--- Work task ---
Using the line with "Given: Expand the" as your starting point, transcribe it and each line beneath it word for word until the records run out, without pictures.

START Material shown

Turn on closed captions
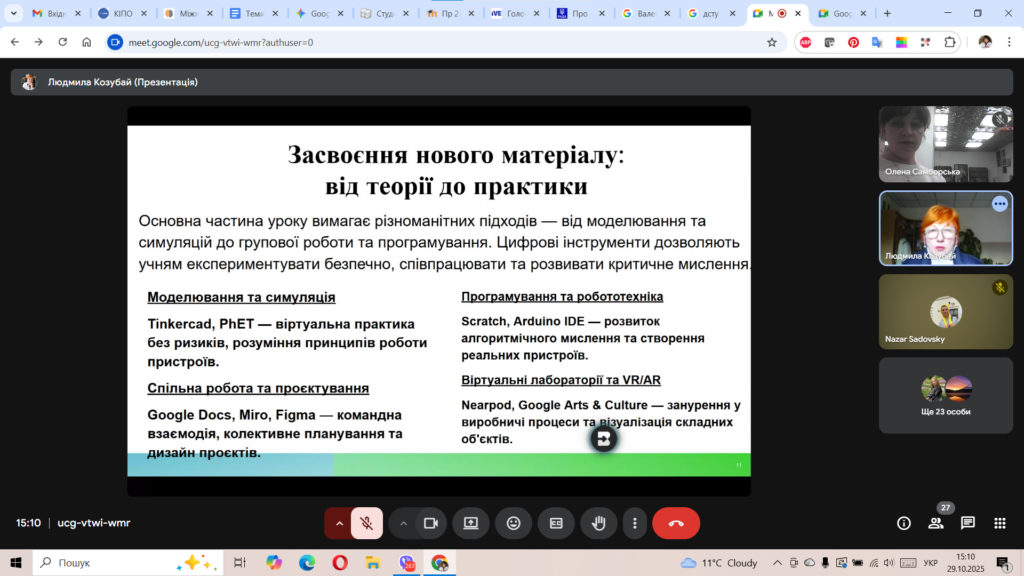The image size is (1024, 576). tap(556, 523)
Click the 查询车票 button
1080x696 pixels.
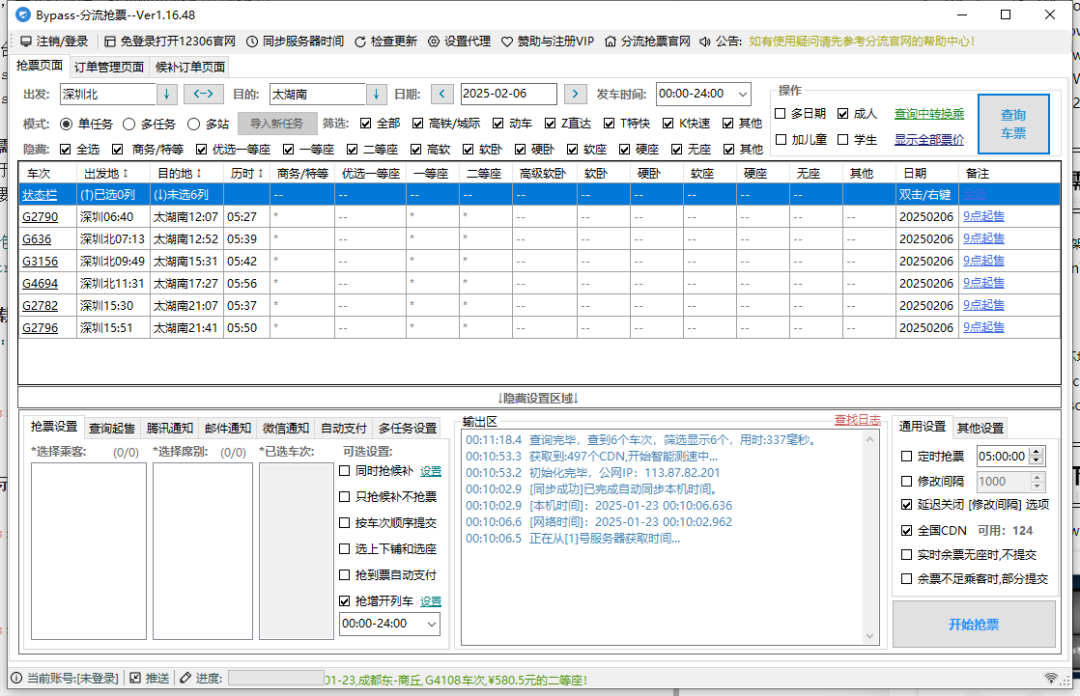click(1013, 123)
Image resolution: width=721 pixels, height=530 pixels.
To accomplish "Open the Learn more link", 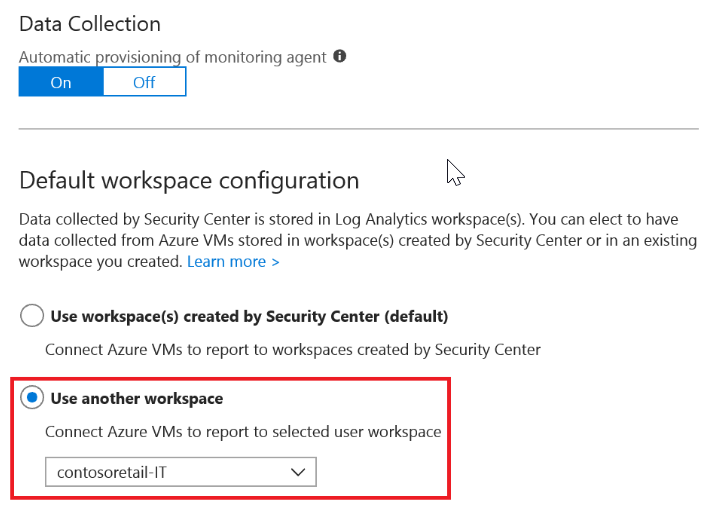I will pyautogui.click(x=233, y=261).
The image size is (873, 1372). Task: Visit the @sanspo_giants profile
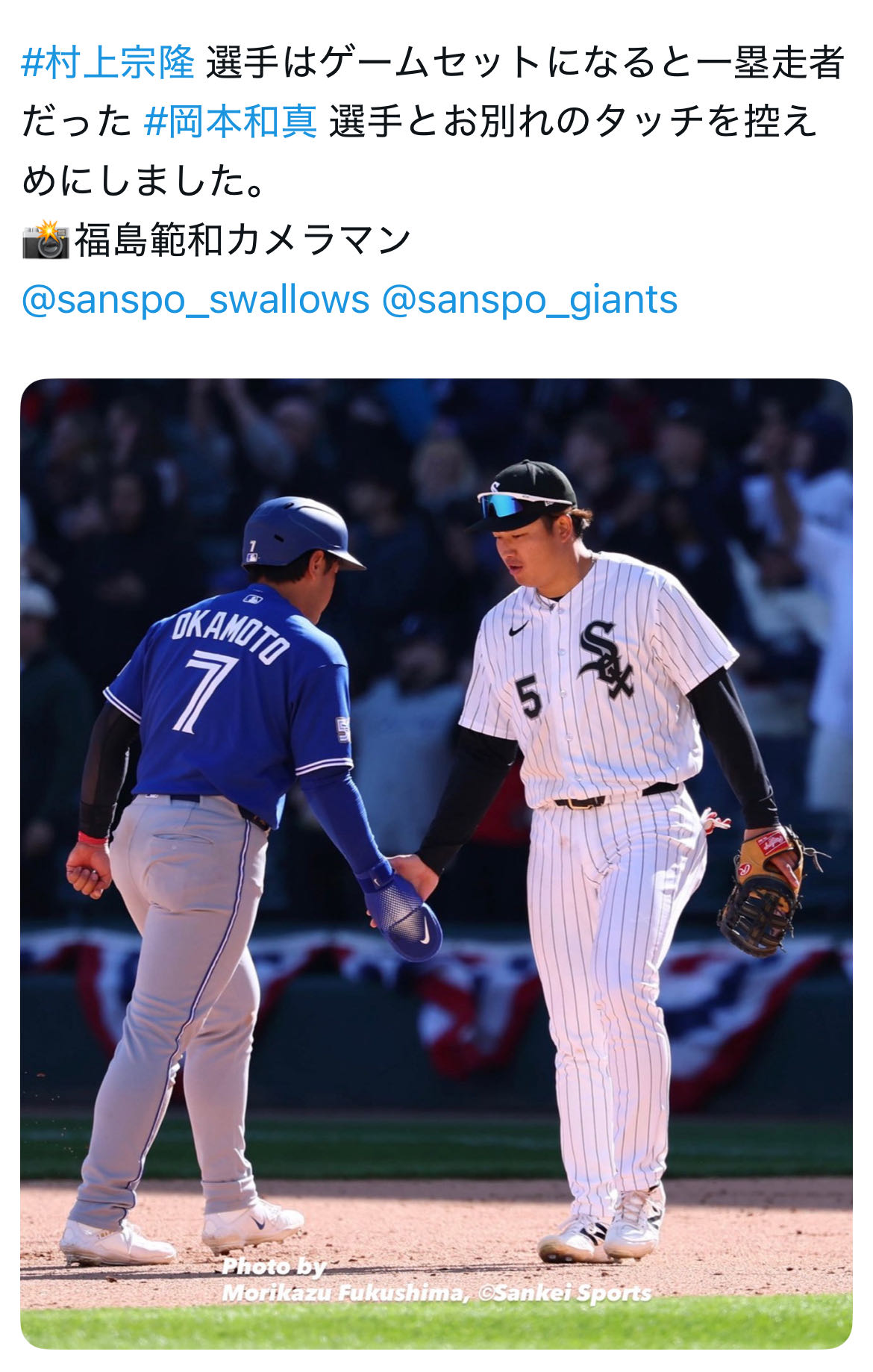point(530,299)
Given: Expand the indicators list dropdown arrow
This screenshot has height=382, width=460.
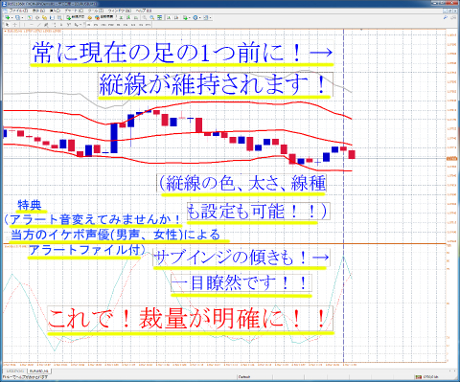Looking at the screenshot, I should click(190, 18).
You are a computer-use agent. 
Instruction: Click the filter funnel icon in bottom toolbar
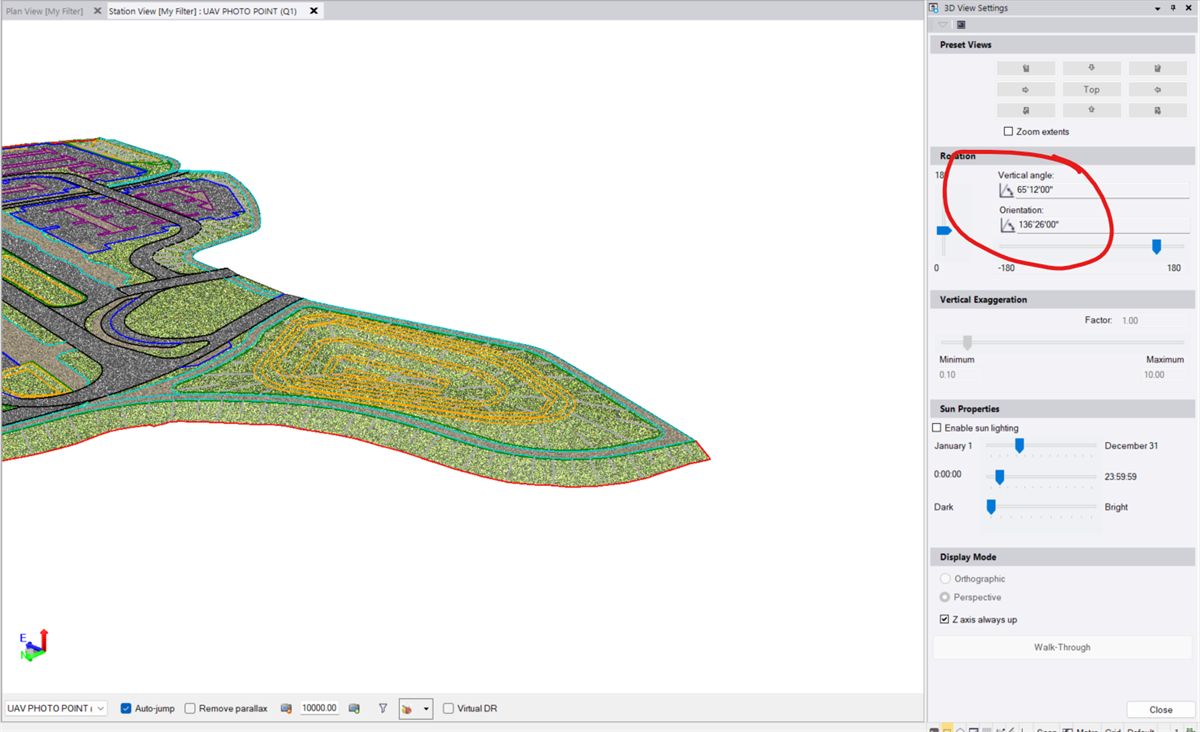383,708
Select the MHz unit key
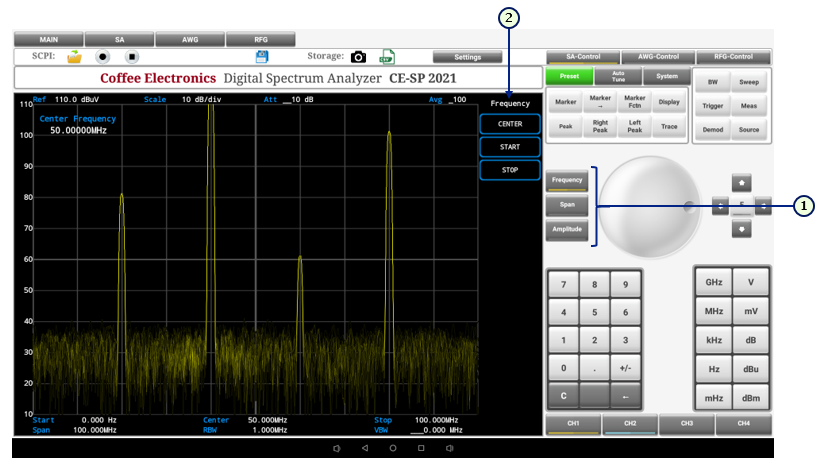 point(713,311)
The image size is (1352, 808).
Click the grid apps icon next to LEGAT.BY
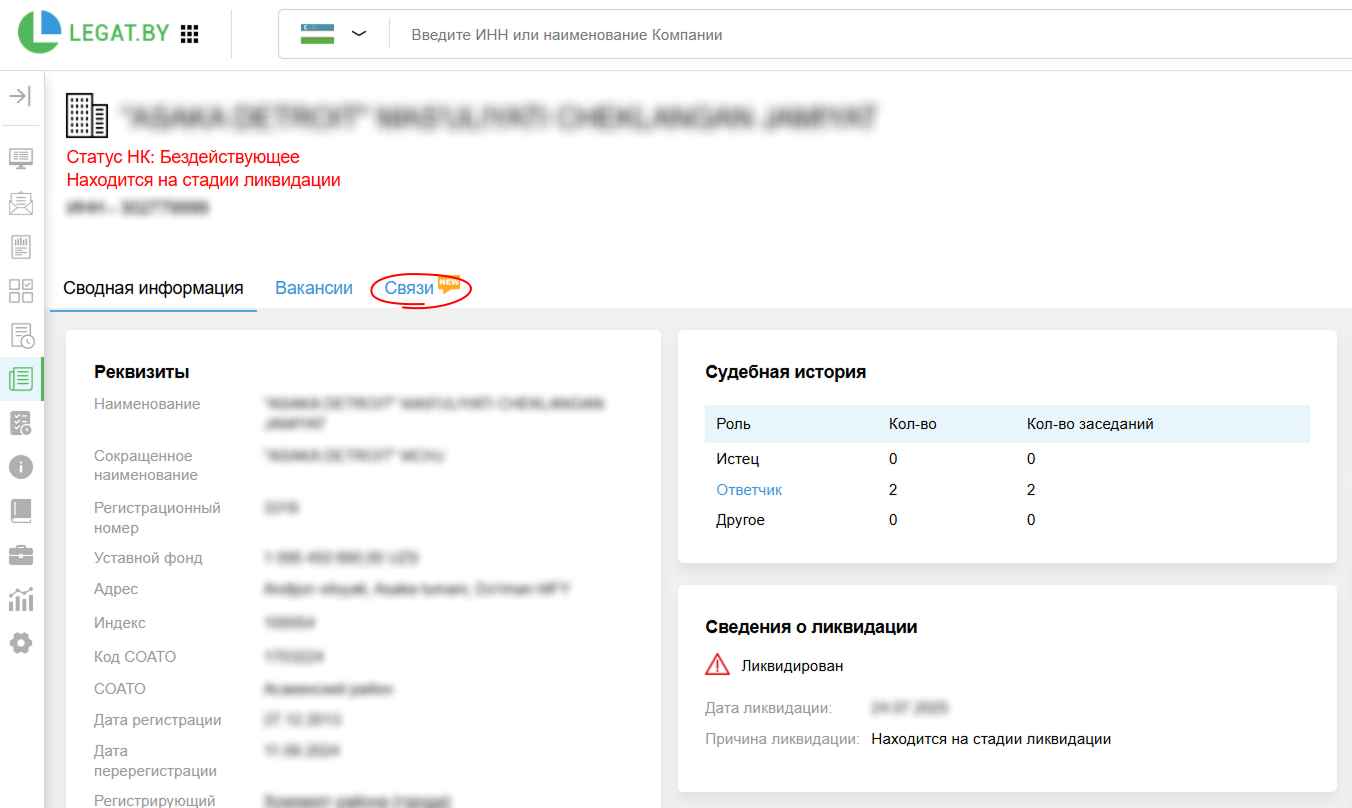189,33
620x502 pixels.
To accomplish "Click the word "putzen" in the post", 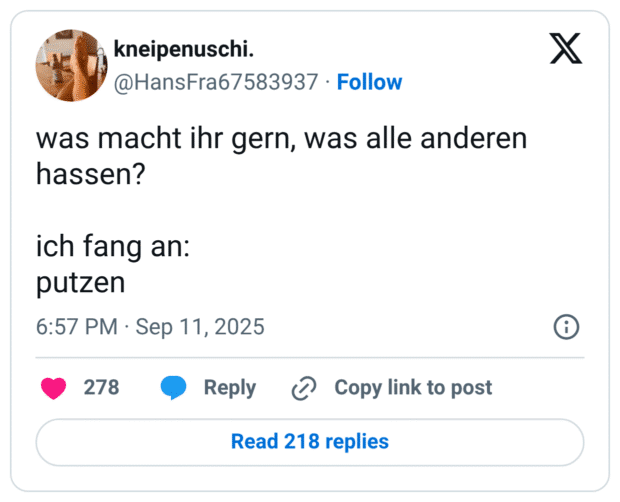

END Material shown

--- Output of the task ---
Given: Expand the indicators list dropdown arrow
This screenshot has height=382, width=460.
Looking at the screenshot, I should click(190, 18).
You are a computer-use agent. 
Instruction: Click the filter funnel icon in bottom toolbar
383,708
Select the MHz unit key
 point(713,311)
The image size is (1352, 808).
Click the grid apps icon next to LEGAT.BY
189,33
620x502 pixels.
To accomplish "Click the word "putzen" in the post", 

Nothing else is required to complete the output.